Case of the Day: Infections Flashcards
A prenatal patient calls, stating she was exposed to a child with Fifth’s disease.
How do you counsel her?
Caused by parvovirus and also called erythema infectiosum, Fifth’s is a common infection that attacks erythroid stem cells and may lead to aplastic crisis.
5% risk of SAB but not teratogenic. Primary fetal risk is aplastic anemia, followed by myocarditis or fetal hepatitis. The highest risk time for infection is less than 20 weeks.
Parvovirus: what are the signs and symptoms in the mother?
“Slapped cheek” rash, peripheral arthritis, Fever, malaise, myalgia
Parvovirus: What labs would you order?
Parvovirus IgG and IgM; IgM can be detected 10 days after exposure and persists for three months or more
If IgG positive and IgM negative: no risk to fetus
If both IgG and IgM negative: repeat in 2-4 weeks
If IgG negative and IgM positive: fetus is at risk and should follow with MCA Doppler weekly for 10 weeks
Parvovirus: how is nonimmune hydrops managed?
Amniocentesis for parvovirus PCR
Cordocentesis for fetal hematocrit
Transfusion
A 24-year-old teacher comes to your office informing you that two of her students were diagnosed with varicella.
How should she be counseled about her risk of infection?

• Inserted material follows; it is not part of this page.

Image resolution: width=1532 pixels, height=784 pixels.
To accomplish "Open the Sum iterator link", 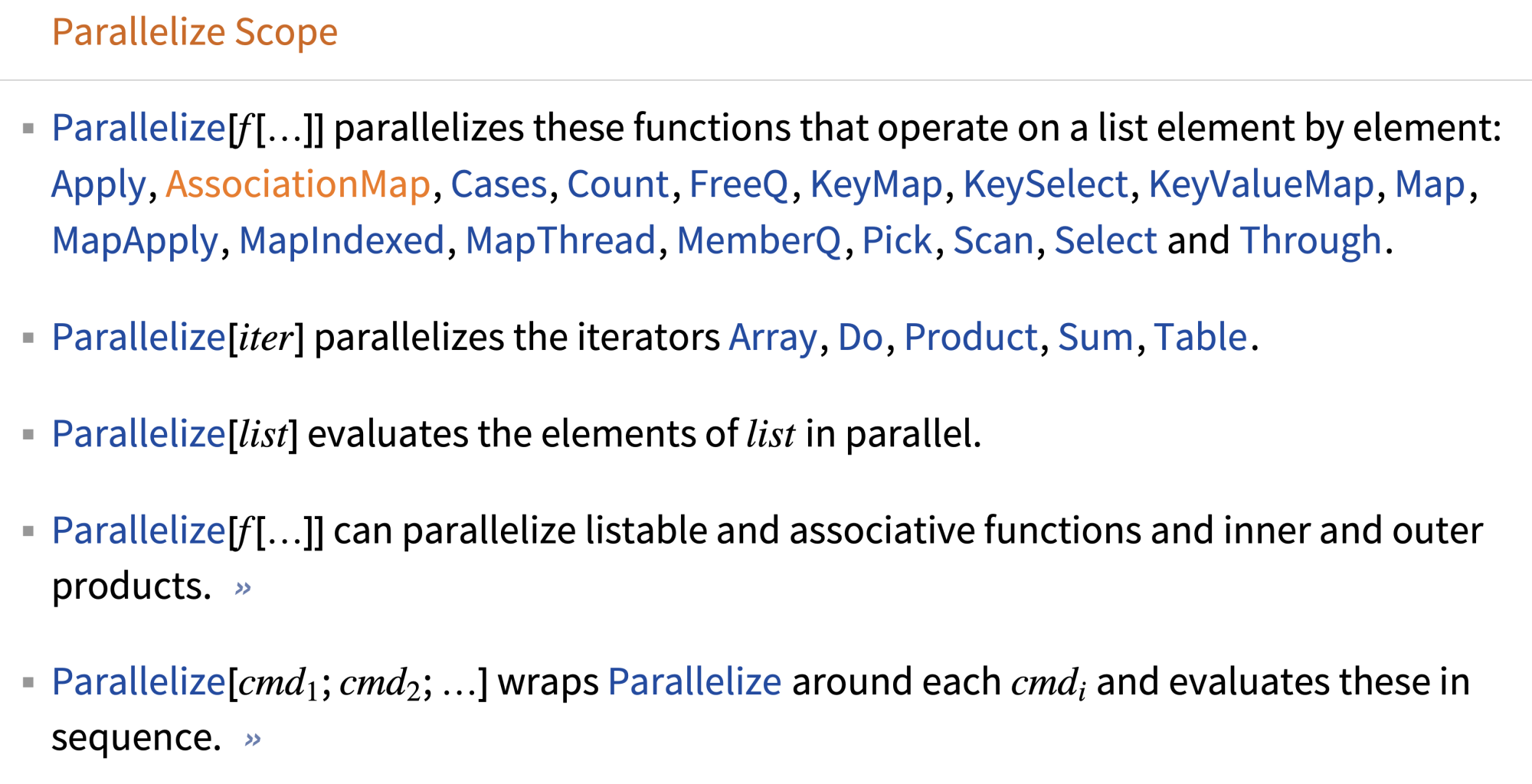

Varicella zoster virus is a highly contagious DNA virus with a 90% acquisition rate for nonimmune people. It is contagious from 1-2 days prior to rash until lesions have crusted.

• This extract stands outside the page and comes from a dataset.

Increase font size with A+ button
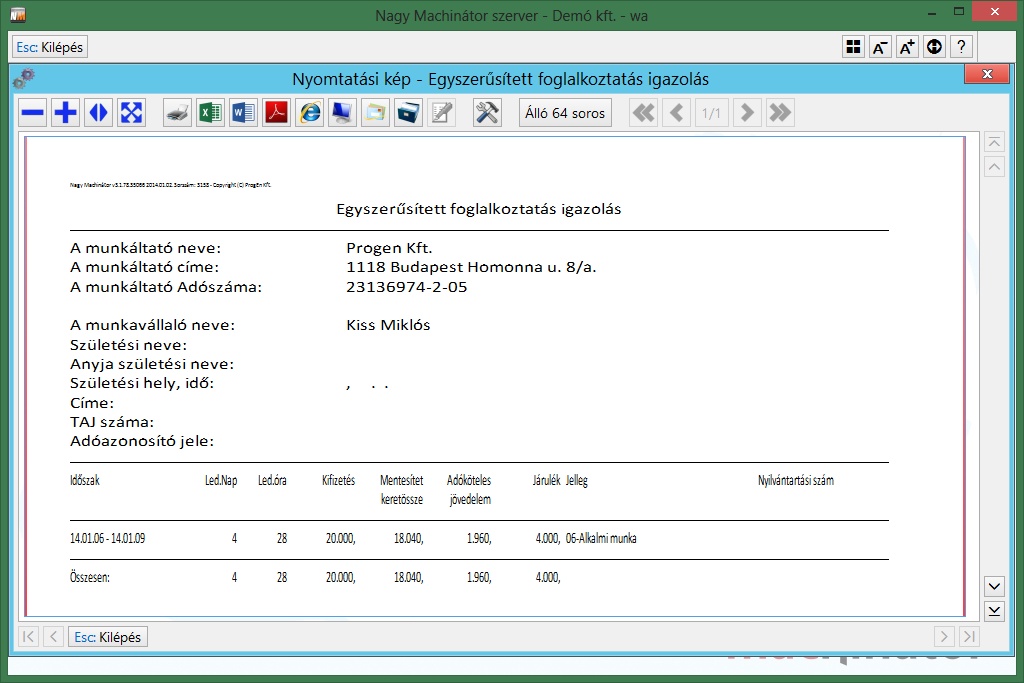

VZV: What are maternal signs of infection?
Fever, malaise, then truncal vesicular rash
Adults can develop pneumonia or encephalitis
VZV: how can diagnosis be made?
Primarily clinical
ELISA of IgM and IgG
VZV: What is the major complication of infection during pregnancy?
How is this treated?
Pneumonia: 15-25% mortality risk
IV acyclovir 10 mg/kg every 8 hours
VZV: how should infected women be managed during pregnancy?
Determine immunity
If nonimmune, give VZIG within 10 days
Isolate patient from other pregnant women
Oral acyclovir if rash develops.
A 31-year-old G0 with a history of genital herpes presents to the office at 37 weeks with prodromal HSV symptoms.
Describe her counseling and evaluation.
30% of US population are anti-HSV 2 positive. 50% of US population are anti-HSV 1 positive. Cervical viral shedding occurs in 0.5% of deliveries.
PCR testing of a vesicle is the most accurate method for diagnosis. Viral culture is currently the standard for diagnosis and is more accurate with active lesions.
VZV: what are the fetal risks of maternal infection?
Congenital varicella syndrome with cutaneous scars, mental retardation, congenital cataracts, limb hypoplasia, growth restriction. 30% mortality. 1-2% risk 8 to 20 weeks.
Neonatal infection with 50% risk if delivered 7 days prior to rash or 7 days after, 10% mortality
HSV: what is the recommended mode of delivery for active genital lesions or prodromal symptoms?
What is the risk of neonatal transmission with vaginal delivery for recurrent HSV?
Cesarean
3%
HSV: how is a recurrent episode during pregnancy treated?
What dosing can be given for suppression?
Valacyxlovir 500 mg twice daily for 3 days or acyclovir 400 mg 3 times daily for 5 days.
Valacyclovir 500 mg twice daily from 36 weeks or acyclovir 400 mg three times daily. (Same as above!)
HSV: In a patient with a history of HSV, but has no lesions, does that guarantee a healthy fetus at vaginal delivery?
Pretty much. The rate of neonatal HSV with an asymptomatic mother is approximately two per 10,000.
HSV: how should recurrent HSV lesions distant from the genital hiatus be managed?